One thing I sure agree with is gotta find them first.


----------



## KMixson (Sep 3, 2019)

I have seen fish on a bed pick up a lure or live bait and spit it out outside of the bed. Not hungry just getting rid of something that is in the bed.


----------



## senkosam (Sep 4, 2019)

*Excellent maintenanceguy!*

I agree with most of your reply especially:
1. Their brains aren't large enough to do a lot of decision making.
2. I think they will sample just about anything that has a little movement. 
3. What do professionals use to win tournaments ? - whatever lure their sponsors tell them to display. (usually not the lures they used)
4. you have to get the lure in front of a fish

Disagree with this:


> But my thought on this has evolved to where I really don't think lure selection matters much at all



I've made lure selection easy: *lure design matters *and if one works, it works period regardless whether fish are feeding or _not_ (which is 95 % of the time (unlike some humans where the reverse is true).
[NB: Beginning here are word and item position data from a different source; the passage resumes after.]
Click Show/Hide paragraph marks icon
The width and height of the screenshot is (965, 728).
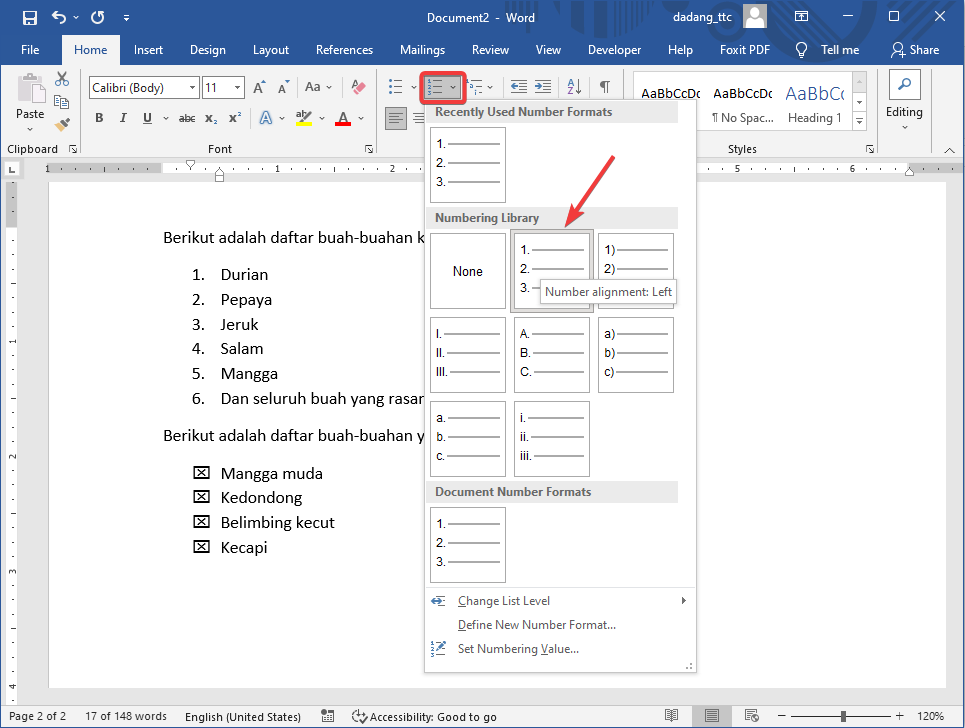pyautogui.click(x=605, y=87)
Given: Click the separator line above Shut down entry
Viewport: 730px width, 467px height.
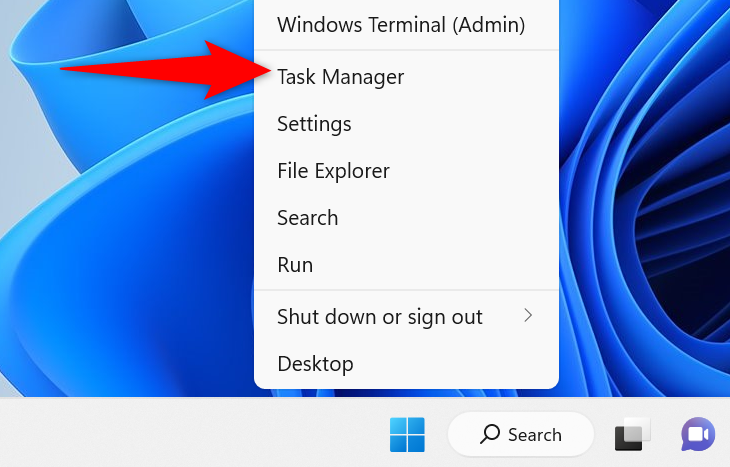Looking at the screenshot, I should [406, 290].
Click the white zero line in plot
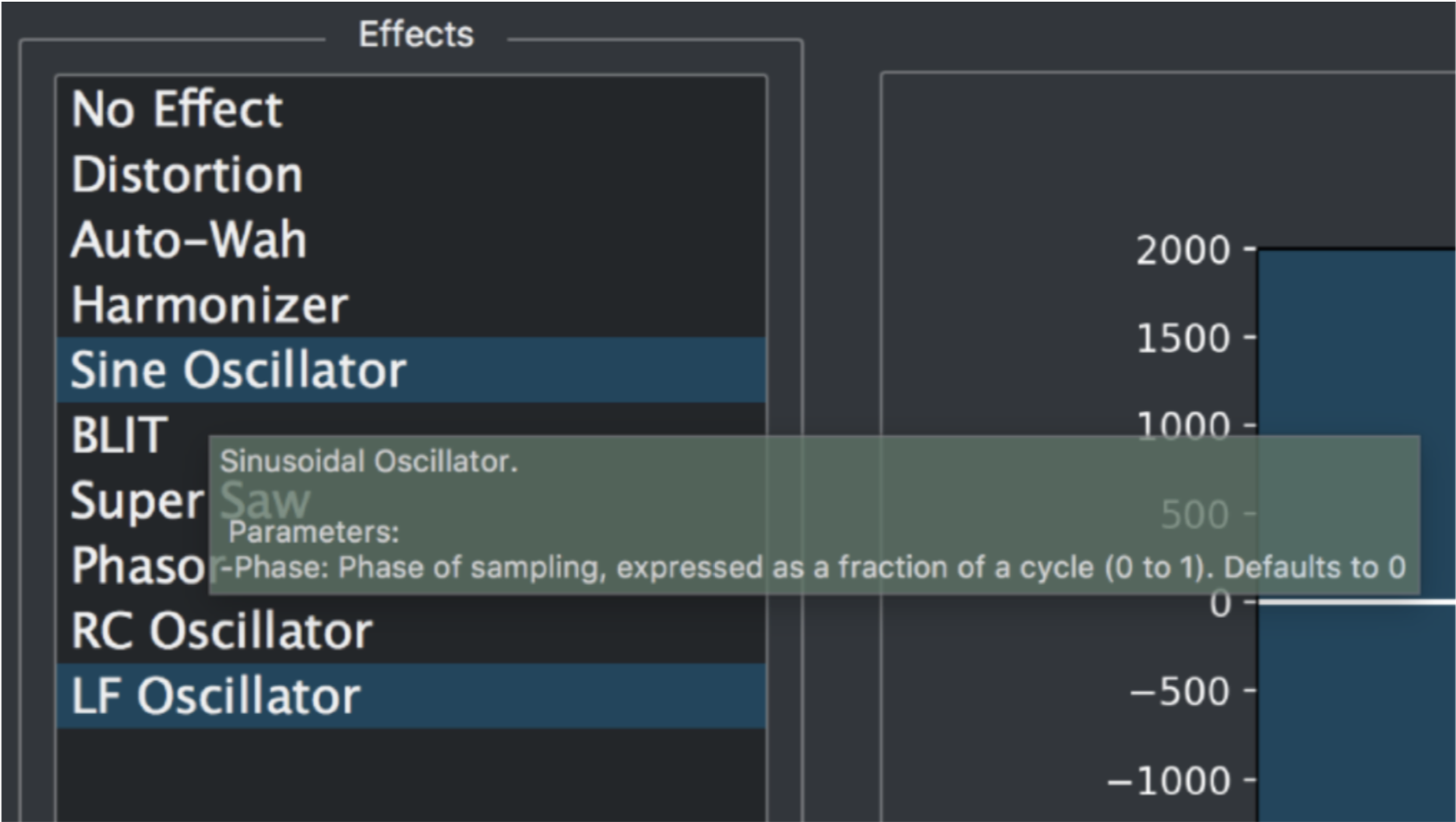The width and height of the screenshot is (1456, 822). point(1356,601)
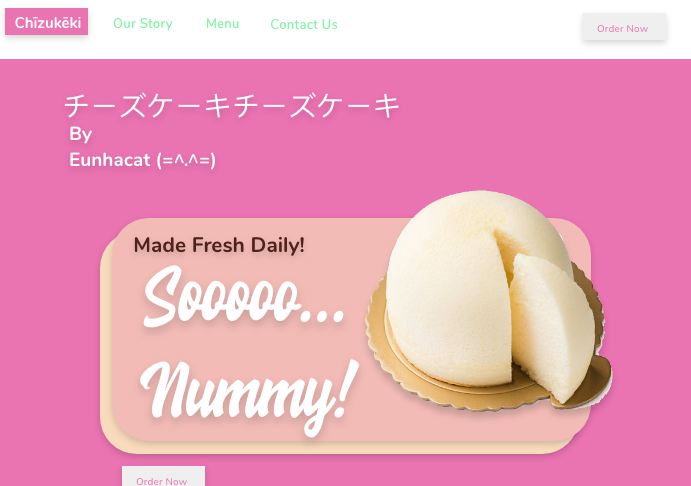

Regardless, depth and cover type dictate lure design which dictates lure action, retrieve speed range, lure profile and even subtle vibrations picked up by the lateral line. Subtle vibration lures catch far more fish in my waters than other lures used for select situations that must be moved faster and that usually create more noise and flash. I love catching bass on spinnerbaits with huge willow leaf blades and Rat L Traps, but most days slower lures with more subtle actions get bit more often - especially at 1pm on a sunny day in August. Even Mr Twister curly tail grubs can't be worked as slowly as other soft plastic designs on a horizontal retrieve.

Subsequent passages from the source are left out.